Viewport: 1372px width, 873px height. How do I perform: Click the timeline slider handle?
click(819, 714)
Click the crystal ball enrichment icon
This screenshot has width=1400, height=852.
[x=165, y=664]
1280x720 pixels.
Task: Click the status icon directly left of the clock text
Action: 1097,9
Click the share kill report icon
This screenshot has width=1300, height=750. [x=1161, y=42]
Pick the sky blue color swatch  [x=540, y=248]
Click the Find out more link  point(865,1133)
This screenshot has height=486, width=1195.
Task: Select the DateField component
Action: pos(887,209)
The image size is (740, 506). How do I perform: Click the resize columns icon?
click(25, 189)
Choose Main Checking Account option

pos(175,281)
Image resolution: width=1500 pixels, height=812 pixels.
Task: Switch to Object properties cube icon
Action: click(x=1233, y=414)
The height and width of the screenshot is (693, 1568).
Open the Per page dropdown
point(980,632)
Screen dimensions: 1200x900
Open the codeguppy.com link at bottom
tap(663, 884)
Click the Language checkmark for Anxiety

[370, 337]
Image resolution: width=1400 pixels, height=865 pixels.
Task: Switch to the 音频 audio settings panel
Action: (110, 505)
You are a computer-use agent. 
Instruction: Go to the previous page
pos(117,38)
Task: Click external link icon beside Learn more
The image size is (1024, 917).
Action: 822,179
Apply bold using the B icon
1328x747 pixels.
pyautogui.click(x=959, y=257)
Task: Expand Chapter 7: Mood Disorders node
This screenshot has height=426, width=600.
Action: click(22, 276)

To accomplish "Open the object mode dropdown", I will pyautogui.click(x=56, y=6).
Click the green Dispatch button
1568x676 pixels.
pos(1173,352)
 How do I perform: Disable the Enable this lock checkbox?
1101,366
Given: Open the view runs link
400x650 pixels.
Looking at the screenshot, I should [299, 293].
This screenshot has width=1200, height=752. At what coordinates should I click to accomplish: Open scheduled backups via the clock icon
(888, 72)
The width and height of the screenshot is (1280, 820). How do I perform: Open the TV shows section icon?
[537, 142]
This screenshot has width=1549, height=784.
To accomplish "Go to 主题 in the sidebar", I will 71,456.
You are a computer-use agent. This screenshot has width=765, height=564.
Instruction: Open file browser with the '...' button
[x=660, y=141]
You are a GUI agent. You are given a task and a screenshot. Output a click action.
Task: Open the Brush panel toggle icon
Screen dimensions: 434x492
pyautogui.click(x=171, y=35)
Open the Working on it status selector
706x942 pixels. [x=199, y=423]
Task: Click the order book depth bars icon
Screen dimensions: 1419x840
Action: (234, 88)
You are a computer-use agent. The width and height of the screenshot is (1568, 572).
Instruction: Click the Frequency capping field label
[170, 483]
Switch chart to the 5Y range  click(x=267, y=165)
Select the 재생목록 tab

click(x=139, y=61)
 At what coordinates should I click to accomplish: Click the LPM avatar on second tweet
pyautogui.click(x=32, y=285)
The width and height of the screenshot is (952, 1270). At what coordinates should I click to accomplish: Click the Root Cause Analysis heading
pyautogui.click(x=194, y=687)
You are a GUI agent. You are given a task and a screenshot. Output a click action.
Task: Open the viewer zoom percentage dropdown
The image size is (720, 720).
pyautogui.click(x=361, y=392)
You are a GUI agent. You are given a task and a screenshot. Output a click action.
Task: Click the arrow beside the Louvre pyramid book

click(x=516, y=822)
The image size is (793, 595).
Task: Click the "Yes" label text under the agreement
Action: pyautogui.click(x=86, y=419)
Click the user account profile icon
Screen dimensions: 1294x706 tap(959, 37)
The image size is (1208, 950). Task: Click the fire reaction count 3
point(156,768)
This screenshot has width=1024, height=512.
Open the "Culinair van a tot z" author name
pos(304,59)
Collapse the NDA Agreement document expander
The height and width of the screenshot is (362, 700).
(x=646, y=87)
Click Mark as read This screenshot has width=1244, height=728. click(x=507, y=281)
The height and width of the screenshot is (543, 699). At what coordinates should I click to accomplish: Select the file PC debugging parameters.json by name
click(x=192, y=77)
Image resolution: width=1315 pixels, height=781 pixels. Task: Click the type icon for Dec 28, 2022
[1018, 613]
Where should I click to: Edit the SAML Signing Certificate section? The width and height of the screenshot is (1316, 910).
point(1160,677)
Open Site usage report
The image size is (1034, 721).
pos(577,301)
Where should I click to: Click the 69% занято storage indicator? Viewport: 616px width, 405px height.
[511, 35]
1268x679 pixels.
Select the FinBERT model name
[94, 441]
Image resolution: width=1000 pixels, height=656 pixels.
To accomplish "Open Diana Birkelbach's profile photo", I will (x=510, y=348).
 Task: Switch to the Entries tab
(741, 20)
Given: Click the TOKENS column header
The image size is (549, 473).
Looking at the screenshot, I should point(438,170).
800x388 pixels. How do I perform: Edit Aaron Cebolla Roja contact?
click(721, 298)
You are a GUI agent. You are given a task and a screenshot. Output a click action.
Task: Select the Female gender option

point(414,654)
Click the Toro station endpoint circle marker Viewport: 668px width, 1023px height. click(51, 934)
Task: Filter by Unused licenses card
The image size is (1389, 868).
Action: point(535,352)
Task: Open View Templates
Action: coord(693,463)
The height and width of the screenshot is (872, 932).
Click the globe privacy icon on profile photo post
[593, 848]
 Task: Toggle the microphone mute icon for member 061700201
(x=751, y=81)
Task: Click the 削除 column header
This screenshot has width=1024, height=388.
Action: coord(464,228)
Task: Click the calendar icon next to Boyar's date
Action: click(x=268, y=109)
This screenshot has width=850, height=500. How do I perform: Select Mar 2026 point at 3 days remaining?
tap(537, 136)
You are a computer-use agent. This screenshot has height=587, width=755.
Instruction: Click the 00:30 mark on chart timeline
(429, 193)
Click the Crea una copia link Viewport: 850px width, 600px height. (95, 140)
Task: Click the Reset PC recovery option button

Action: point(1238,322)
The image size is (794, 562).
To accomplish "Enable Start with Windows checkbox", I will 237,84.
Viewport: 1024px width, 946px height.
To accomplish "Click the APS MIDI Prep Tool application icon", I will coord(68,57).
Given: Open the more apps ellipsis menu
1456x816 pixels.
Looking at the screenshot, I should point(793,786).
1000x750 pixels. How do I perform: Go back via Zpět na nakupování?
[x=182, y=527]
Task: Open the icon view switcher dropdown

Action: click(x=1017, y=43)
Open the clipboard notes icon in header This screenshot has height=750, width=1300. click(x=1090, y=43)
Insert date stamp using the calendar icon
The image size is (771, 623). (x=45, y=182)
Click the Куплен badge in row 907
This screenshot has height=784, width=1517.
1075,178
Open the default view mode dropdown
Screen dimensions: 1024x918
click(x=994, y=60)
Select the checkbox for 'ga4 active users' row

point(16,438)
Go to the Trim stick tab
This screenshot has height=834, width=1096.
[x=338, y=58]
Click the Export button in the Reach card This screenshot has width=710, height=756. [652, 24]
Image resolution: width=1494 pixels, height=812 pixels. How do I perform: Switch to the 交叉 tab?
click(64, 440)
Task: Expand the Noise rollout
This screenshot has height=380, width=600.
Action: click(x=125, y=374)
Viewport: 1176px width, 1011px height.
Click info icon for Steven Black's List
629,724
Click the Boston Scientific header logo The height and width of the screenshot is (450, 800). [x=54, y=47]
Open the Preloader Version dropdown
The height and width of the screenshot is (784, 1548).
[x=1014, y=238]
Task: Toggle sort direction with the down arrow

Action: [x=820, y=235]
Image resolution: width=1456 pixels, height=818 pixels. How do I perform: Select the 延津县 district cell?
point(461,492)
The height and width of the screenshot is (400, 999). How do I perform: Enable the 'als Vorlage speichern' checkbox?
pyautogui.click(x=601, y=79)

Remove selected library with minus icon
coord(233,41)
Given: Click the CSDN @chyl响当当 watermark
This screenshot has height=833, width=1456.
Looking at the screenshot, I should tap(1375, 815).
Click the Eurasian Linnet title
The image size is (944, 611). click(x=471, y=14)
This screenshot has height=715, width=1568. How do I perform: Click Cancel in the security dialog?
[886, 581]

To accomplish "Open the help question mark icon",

YOUR TASK
Search the listing for the string "card". Copy each line where it is found.

SOLUTION TO THE EXERCISE
Task: Filter by Unused licenses card
Click the Export button in the Reach card This screenshot has width=710, height=756. [652, 24]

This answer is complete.